• _EXERCÍCIO PROPOSTO 1_
Segundo a reportagem, quantas famílias vivem no Assentamento Milton Santos?

---------- DOCUMENTO DE ORIGEM ----------

Para lideranças, a saída contra o despejo iminente é a assinatura
pela presidente Dilma Rousseff do decreto de desapropriação da área por
interesse social.
Por Gabriela Moncau*
Eram 4h da manhã do dia 15 de janeiro quando o cadeado do prédio do Incra (Instituto Nacional de Colonização e Reforma Agrária) em São Paulo foi arrombado por uma marreta. Sem fazer muito barulho, as cerca de 120 pessoas entraram e estenderam as faixas do lado de fora que já avisavam que agora, o prédio estava ocupado. “Poder popular”, “Contra o despejo do Assentamento Milton Santos”. Seis horas mais tarde um oficial de justiça entregava a ordem de despejo aos que permaneceram no assentamento. O prazo de 15 dias começa a correr.
São no total 75 famílias (68 assentadas mais agregados) que vivem já há sete anos no Assentamento Milton Santos, localizado em Americana e Cosmópolis, interior de São Paulo. Em 1976 a área de 103 hectares foi confiscada de seus antigos proprietários, a família Abdalla, por conta do acúmulo de dívidas em impostos, e anos mais tarde foi repassada para o Instituto Nacional de Seguro Social (INSS).
Em 2006 o terreno foi destinado para a reforma agrária e o assentamento (que começara no ano anterior) foi reconhecido pelo Incra e pelo então governo Lula. Desde então, essa “ilha” de agricultura familiar rodeada pelos canaviais da Usina Ester produz mais de 40 variedades de produtos agrícolas que são enviados às feiras semanais de Cosmópolis e às merendas escolares das instituições do município.
O imbróglio começou quando, em julho do ano passado, a família Abdalla – grande possuidora de terras da região, arrendadas para a Usina Ester – entrou com recurso para ter de volta essa área que lhe foi confiscada. A ordem de despejo foi autorizada pelo Desembargador Federal Luiz Stefanini.
Entre idas e vindas de recursos e adiamento do prazo para a reintegração de posse, em 15 de janeiro os assentados e o Incra foram oficialmente comunicados da decisão judicial, determinando que a partir de 24 de janeiro o despejo pode ser efetivado com uso de força policial. “No nosso entendimento o único jeito é a presidente Dilma Rousseff assinar um decreto de desapropriação por interesse social da área”, explica Paulo Albuquerque, membro da coordenação do Assentamento Milton Santos.

---------- REGISTROS EXTRAÍDOS ----------

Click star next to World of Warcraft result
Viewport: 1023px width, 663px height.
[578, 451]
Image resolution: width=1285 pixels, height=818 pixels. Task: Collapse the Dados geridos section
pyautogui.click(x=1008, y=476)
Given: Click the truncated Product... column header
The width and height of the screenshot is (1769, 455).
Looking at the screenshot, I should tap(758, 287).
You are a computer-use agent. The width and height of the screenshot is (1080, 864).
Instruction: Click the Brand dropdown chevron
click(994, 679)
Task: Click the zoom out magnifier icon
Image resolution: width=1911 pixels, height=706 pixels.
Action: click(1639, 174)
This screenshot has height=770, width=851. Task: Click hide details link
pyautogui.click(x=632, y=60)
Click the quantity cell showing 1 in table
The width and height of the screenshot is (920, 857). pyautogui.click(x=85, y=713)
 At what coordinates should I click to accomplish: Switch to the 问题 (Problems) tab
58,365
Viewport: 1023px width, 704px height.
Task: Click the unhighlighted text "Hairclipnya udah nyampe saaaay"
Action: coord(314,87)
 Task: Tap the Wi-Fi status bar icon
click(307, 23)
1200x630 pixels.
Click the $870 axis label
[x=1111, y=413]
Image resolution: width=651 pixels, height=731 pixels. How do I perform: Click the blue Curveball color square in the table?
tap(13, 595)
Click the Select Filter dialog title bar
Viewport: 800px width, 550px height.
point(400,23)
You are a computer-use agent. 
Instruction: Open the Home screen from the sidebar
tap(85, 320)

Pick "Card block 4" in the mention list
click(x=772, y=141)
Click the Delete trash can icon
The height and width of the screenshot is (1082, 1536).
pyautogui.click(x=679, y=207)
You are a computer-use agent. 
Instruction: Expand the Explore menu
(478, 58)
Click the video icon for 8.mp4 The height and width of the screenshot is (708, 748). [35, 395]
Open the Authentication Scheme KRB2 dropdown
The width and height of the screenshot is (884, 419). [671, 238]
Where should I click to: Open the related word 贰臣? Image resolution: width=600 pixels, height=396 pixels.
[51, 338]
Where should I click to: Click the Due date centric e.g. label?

----------

• _EXERCÍCIO PROPOSTO 2_
Atualize as linhas do conjunto de dados a partir da primeira e até aquela que contém "pyautogui.click(x=1008, y=476)", inclusive, substituindo "Collapse" por "Expand" e mantendo todo o restante inalterado.

• _SOLUÇÃO COMPLETA 1_
São 75 famílias no total (68 assentadas mais agregados).

• _SOLUÇÃO COMPLETA 2_
Click star next to World of Warcraft result
Viewport: 1023px width, 663px height.
[578, 451]
Image resolution: width=1285 pixels, height=818 pixels. Task: Expand the Dados geridos section
pyautogui.click(x=1008, y=476)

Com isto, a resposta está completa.